= Beginning of Section =
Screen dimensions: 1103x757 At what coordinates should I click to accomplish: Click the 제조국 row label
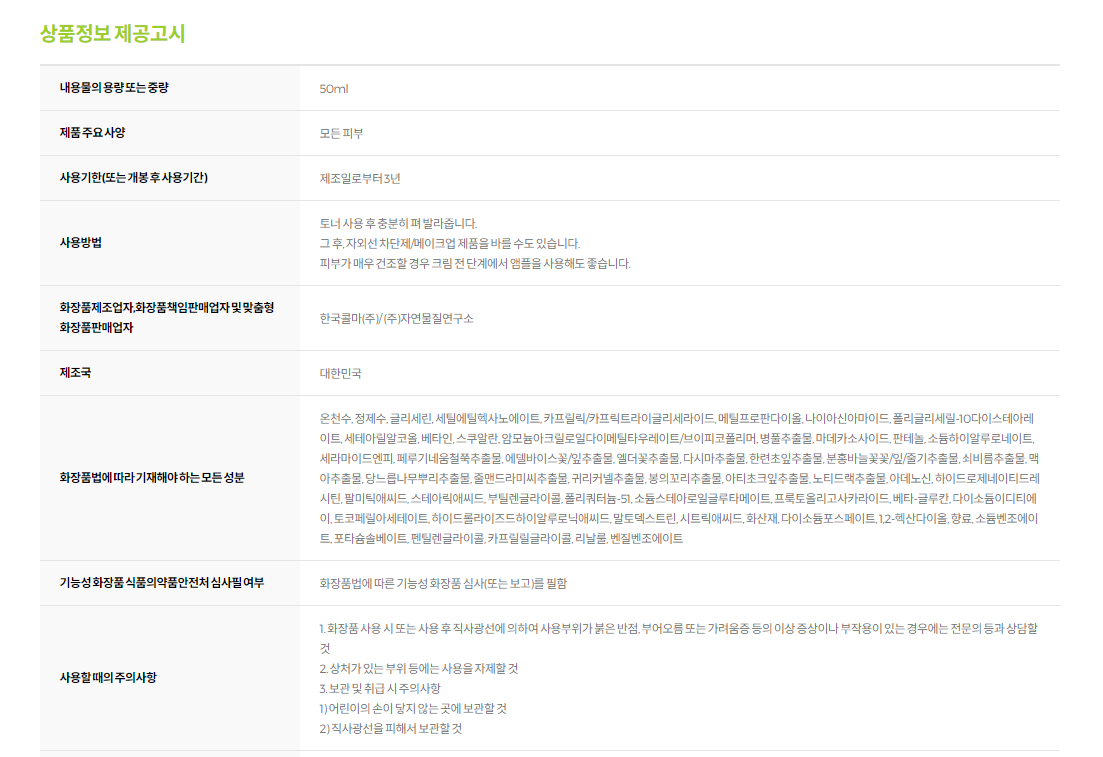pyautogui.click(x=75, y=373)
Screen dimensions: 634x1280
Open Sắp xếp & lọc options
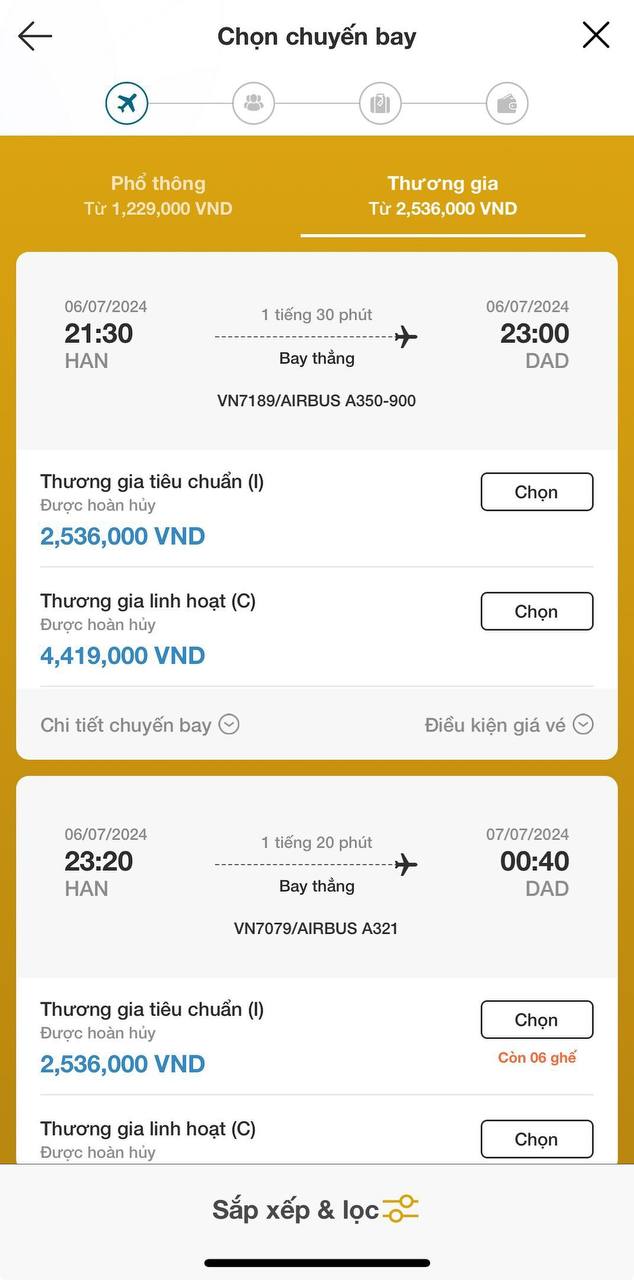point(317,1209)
= End of Section =
For every entry above, write it out exactly and remove any image.

Response
Screen dimensions: 1103x757 At what coordinates should I click to accomplish: Click the 제조국 row label
pyautogui.click(x=75, y=373)
Screen dimensions: 634x1280
Open Sắp xếp & lọc options
point(317,1209)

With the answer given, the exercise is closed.